◆ Задания
a. Ответьте по тексту о Довлатове:
(i) В какой день автор шел через поле в Михайловском за группой экскурсантов?
(ii) Кем назвал себя мужчина в тирольской шляпе?
(iii) В какой деревне группа бизнесменов выкупила дом, где жил экскурсовод Довлатов?
b. Продолжите текст о Довлатове, начиная сразу после его последнего предложения.

Откровенно говоря, к Довлатову в Пушкинском заповеднике относятся... как бы это сказать - сдержанно. Если менее осторожно и напрямки - я бы не сказал, что его тут любят.
Нет, вообще писателя Довлатова здесь конечно же знают, произведения его читают и ценят высоко. Кроме "Заповедника", в котором он, как известно, про Пушкинские Горы и написал. В чем тут дело?
Думаю, что экскурсовод Довлатов своим "Заповедником" грубо нарушил неписанные корпоративные правила славного музейного коллектива: этот коллектив можно критиковать с любой степенью резкости - на вас, если и обидятся, то не сильно. Но смеяться над этим коллективом - нельзя, даже если вы Довлатов. Фактически Сергей Донатович оказался в безвыходном положении: со своим писательским даром, редким чувством стиля и необычайно острым чутьем на ложный пафос он попал в эту закрытую корпорацию милых и добрых людей, смысл деятельности которых как раз и состоял в пафосном отношении к Пушкину. Не написать об этом было выше его довлатовских сил. А когда написал - получилось смешно. Ну и что было делать?
Получилось, что он вывел за руку из заповедника через одному ему известную волшебную довлатовскую дверцу своих героев на всеобщее обозрение. И кое что в этом обозрении этим героям не понравилось. Разумеется, как и всегда бывает в таких случаях, герои предпочли пенять на автора. Что правильно.
Четыре дня назад, аккурат в день довлатовского семидесятилетия иду в Михайловском через поле в хвосте небольшой группки экскурсантов. Экскурсовод - эффектная брюнетка - говорит буквально следующее: "Конечно, Александр Сергеевич жил здесь полной жизнью. Но при этом сохранял духовную чистоту". Нет, думаю, как деликатно сказано - "полной жизнью". Да и "при этом" - тоже не слабо. Петр Вайль рассказывал, что когда Сергей Донатович в компании друзей слышал что-нибудь подобное, он отводил автора в сторонку и пристально спрашивал: "Ну вот зачем ты это сказал? Что ты имел в виду?". Впредь человек внимательнее следил за своей речью...
"Ко мне застенчиво приблизился мужчина в тирольской шляпе:
- Извините, могу я задать вопрос?
- Слушаю вас.
- Это дали?
- То есть?
- Я спрашиваю, это дали? - тиролец увлек меня к распахнутому окну.
- В каком смысле?
- В прямом. Я хотел бы знать, это дали или не дали? Если не дали, так и скажите.
- Не понимаю.
Мужчина слегка покраснел и начал торопливо объяснять:
- У меня была открытка... Я - филокартист...
- Кто?
- Филокартист. Собираю открытки... Филос - любовь, картос...
- Ясно.
- У меня есть цветная открытка "Псковские дали". И вот я оказался здесь. Мне хочется спросить - это дали?
- В общем-то дали, - говорю.
- Типично псковские?
- Не без этого".
Ваш покорный слуга оказался в этом месте и в это время не случайно. В деревне Березино, что не подалеку от Михайловского, группа читающих бизнесменов выкупила дом, в котором когда-то жил экскурсовод Довлатов. Дом, дышавший на ладан, укрепили, довели до состояния музейного экспоната, восстановив интерьер двух жилых комнат - довлатовской и хозяйской - и решили представить публике для посещений и воспоминаний о писателе.

Исходные строки:
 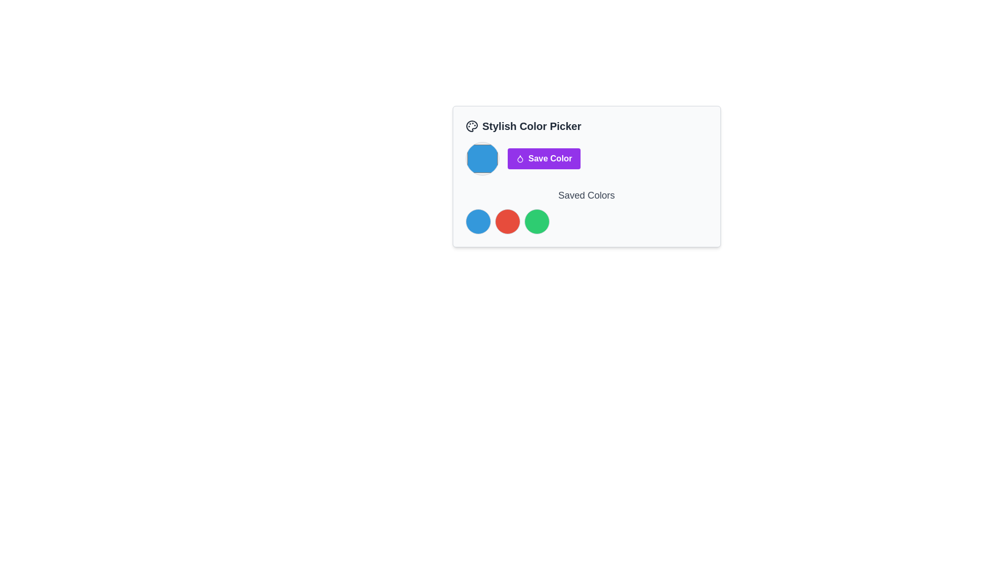 What do you see at coordinates (520, 159) in the screenshot?
I see `the small purple droplet-shaped icon located on the left side of the 'Save Color' button text, inside a purple rectangular button near the top-right corner of the displayed interface` at bounding box center [520, 159].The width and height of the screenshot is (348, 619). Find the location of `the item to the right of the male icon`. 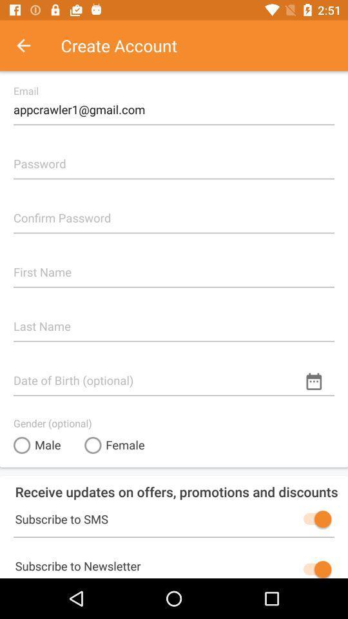

the item to the right of the male icon is located at coordinates (114, 445).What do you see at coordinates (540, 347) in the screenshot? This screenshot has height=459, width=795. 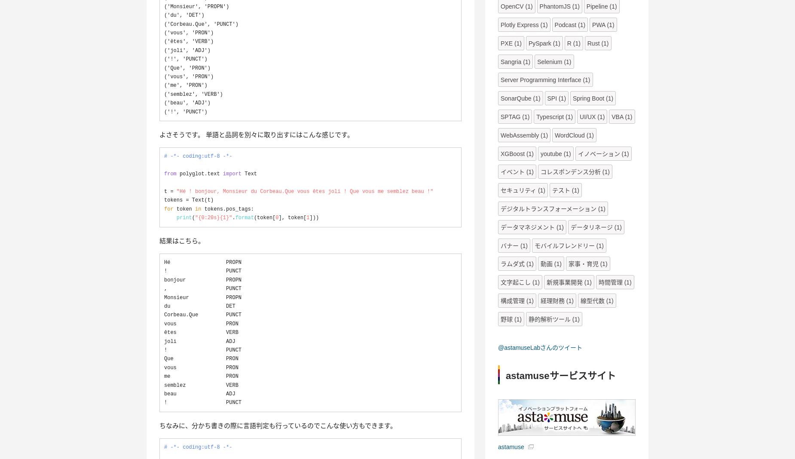 I see `'@astamuseLabさんのツイート'` at bounding box center [540, 347]. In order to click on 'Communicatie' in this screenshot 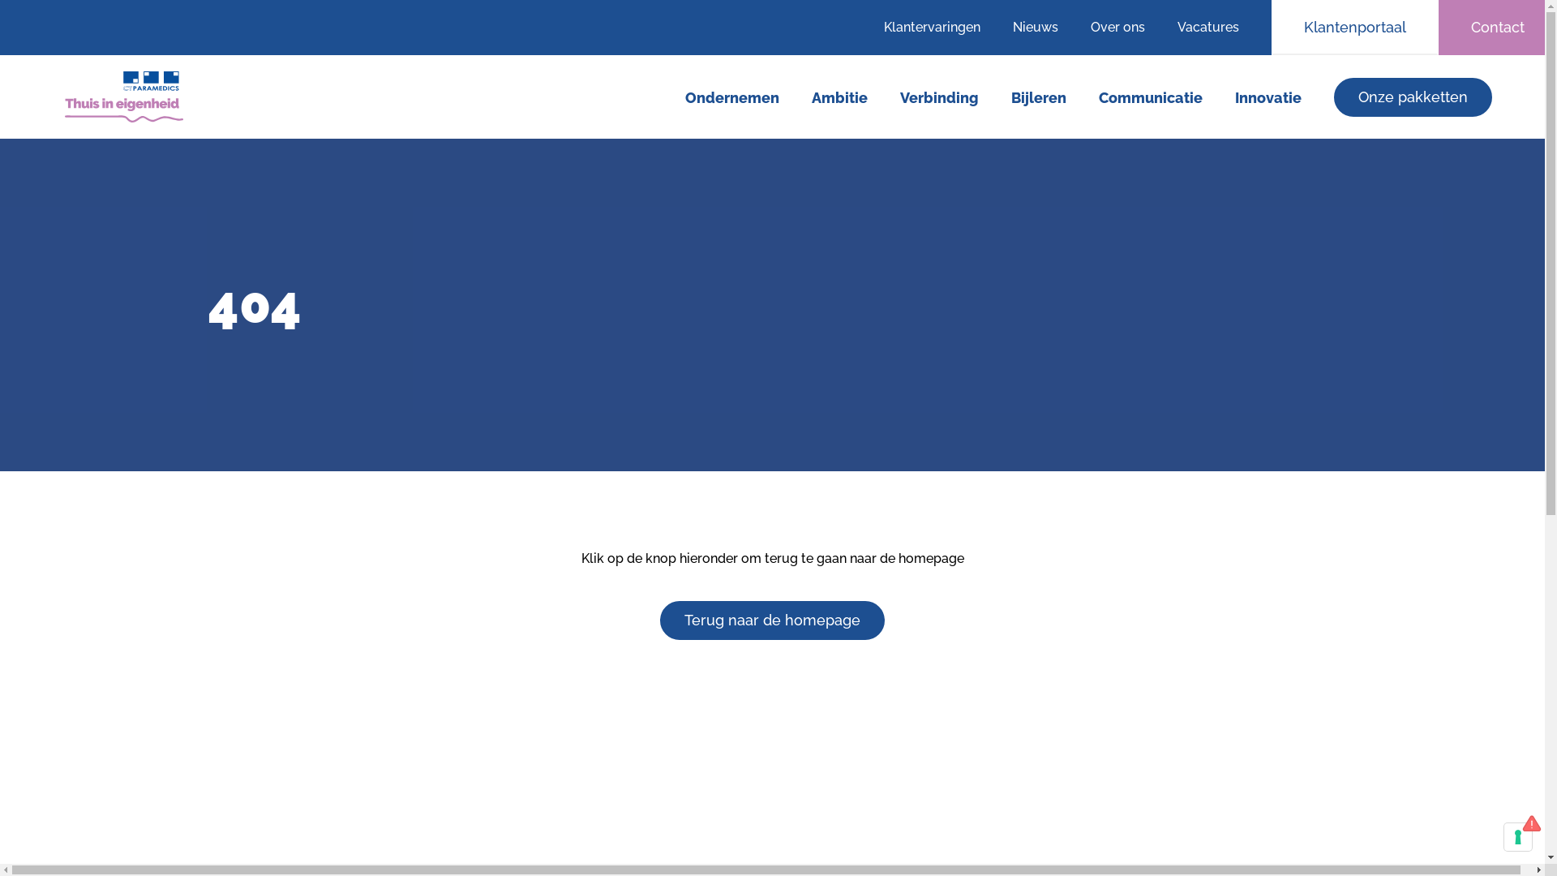, I will do `click(1098, 97)`.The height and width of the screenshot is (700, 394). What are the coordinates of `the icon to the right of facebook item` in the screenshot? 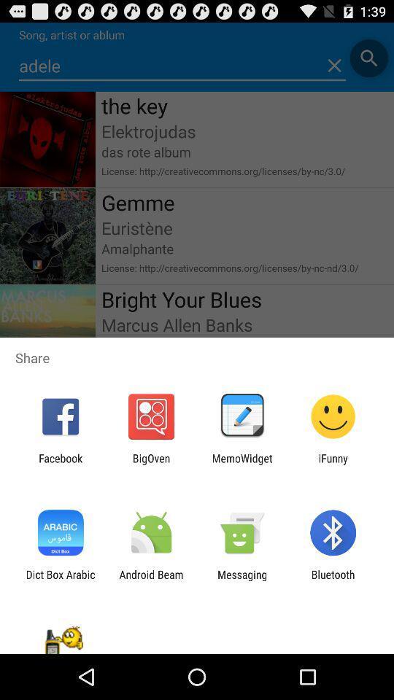 It's located at (150, 464).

◆ Ответы к заданиям
a.
(i) В день довлатовского семидесятилетия, четыре дня назад.
(ii) Филокартистом, то есть собирателем открыток.
(iii) В деревне Березино.

b.
"Дом Михал Иваныча производил страшное впечатление. На фоне облаков чернела покосившаяся антенна. Крыша местами провалилась, оголив неровные темные балки. Стены были небрежно обиты фанерой. Треснувшие стекла - заклеены газетной бумагой. Из бесчисленных щелей торчала грязная пакля.
В комнате хозяина стоял запах прокисшей еды. Над столом я увидел цветной портрет Мао из "Огонька". Рядом широко улыбался Гагарин. В раковине с черными кругами отбитой эмали плавали макароны. Ходики стояли. Утюг, заменявший гирю, касался пола...
- Главное, - сказал я, - вход отдельный.
- Ход отдельный, - согласился Михал Иваныч, - только заколоченный.
- А, - говорю, - жаль.
- Эйн момент, - сказал хозяин, разбежался и вышиб дверь ногой".
В день юбилея Довлатова дом открыли для посетителей. Съехалась местная, псковская, московская и питерская публика. Говорили слова и здравицы, поднимали бокалы. Бизнесмены вели себя скромно, однако с достоинством. Ясно было, что из дома можно сделать некий литературный клуб, благо зияющие трещины в полу заделали, поставили три биотуалета во дворе, а развалюху-сортир убрали.
Кончилось действо забавно, вполне по-довлатовски. Перед собравшимися решил выступить начальник управления местного КГБ, естественно в отставке. Чекиста окружила пресса, возникли микрофоны, телекамера. Пафос выступления бойца невидимого фронта сводился к следующему: "Все, что Сергей написал - неправда. Но лично я на него за это не в обиде". Публика одобрительно загудела, создалось мимолетное ощущение социального мира.
"Как-то дождливым вечером мы с ним разговорились:
- Миша, ты любил свою жену?
- Кому?! Жену-то? Бабу, в смысле? Лизку, значит? - всполошился Михал Иваныч.
- Лизу. Елизавету Прохоровну.
- А чего ее любить? Хвать за это дело и поехал...
- Что же тебя в ней привлекало?
Михал Иваныч надолго задумался.
- Спала аккуратно, - выговорил он, - тихо, как гусеница..."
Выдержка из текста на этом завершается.